BIRALAB
Conference paper2025

A Hybrid 1D-CNN and Transformer Architecture for Differentiating Malignant Melanoma from Non-Melanoma Skin Cancers using Raman Spectroscopy

Authors

Chu Duc Hoang, Nguyen Thanh Tung

BIRALAB members are shown in bold and link to their profile page.

Abstract

Clinical differentiation between malignant melanoma (MM) and non-melanoma skin cancers (NMSCs) is critical for patient prognosis. Raman spectroscopy offers a noninvasive, molecule-sensitive approach, yet its complex spectral data requires sophisticated analytical tools. This paper proposes a novel hybrid deep learning architecture, combining a five-block 1D Convolutional Neural Network (1D-CNN) with a six-layer Transformer encoder, to leverage both local spectral features and their global contextual relationships.
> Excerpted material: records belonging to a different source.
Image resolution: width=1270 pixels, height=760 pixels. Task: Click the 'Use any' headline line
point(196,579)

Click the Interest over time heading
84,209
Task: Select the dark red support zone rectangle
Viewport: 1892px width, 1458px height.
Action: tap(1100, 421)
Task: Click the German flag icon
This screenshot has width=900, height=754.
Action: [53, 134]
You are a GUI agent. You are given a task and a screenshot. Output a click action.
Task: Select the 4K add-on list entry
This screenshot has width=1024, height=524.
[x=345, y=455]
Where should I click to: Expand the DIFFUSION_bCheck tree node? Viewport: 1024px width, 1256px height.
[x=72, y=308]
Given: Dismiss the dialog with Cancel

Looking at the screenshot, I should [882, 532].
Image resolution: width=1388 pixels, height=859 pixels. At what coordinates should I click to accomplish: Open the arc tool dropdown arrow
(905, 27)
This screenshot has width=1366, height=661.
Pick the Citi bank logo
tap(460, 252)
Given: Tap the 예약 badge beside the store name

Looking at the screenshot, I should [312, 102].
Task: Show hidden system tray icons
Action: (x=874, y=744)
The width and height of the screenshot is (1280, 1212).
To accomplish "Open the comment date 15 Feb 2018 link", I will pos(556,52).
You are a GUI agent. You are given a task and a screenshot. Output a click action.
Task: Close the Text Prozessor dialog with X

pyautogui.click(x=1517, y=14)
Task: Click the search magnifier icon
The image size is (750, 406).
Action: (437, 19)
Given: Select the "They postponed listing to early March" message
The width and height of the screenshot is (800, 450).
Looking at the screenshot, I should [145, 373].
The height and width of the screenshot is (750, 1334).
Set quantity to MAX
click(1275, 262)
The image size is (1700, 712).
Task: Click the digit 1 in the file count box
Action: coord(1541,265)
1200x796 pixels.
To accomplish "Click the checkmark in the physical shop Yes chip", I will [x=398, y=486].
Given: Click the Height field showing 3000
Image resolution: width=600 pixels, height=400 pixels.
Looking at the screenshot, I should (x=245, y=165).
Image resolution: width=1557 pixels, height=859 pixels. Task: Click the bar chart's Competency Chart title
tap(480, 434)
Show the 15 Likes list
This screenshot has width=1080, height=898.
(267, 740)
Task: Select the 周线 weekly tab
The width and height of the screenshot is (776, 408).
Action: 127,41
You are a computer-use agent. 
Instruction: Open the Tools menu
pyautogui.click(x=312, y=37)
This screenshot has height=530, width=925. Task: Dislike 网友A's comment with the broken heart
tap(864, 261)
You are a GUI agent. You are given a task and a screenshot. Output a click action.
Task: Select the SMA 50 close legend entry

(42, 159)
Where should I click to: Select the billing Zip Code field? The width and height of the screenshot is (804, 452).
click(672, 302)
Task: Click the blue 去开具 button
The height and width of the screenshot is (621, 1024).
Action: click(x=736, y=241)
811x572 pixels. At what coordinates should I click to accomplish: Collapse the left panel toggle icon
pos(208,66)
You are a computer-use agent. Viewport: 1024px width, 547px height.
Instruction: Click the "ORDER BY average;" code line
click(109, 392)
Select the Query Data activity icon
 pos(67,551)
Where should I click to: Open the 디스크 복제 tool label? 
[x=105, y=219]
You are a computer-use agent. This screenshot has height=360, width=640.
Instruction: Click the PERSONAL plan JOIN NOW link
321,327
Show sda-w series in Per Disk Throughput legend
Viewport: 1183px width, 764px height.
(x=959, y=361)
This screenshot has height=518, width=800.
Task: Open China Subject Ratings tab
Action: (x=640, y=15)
The 1D-CNN acts as a powerful local feature extractor, while the Transformer models long-range dependencies across the entire spectral range. Evaluated on a large clinical dataset of 1200 spectra (150 MM, 350 BCC, 350 SCC, 350 benign), our model demonstrates superior performance, achieving an overall accuracy of 96.8% and an AUC of 0.987. Notably, the sensitivity for detecting the most aggressive MM class reached 94.6%. These results significantly outperform baseline models, including a standalone 1D-CNN, highlighting the efficacy of the proposed hybrid architecture for robust, automated skin cancer classification.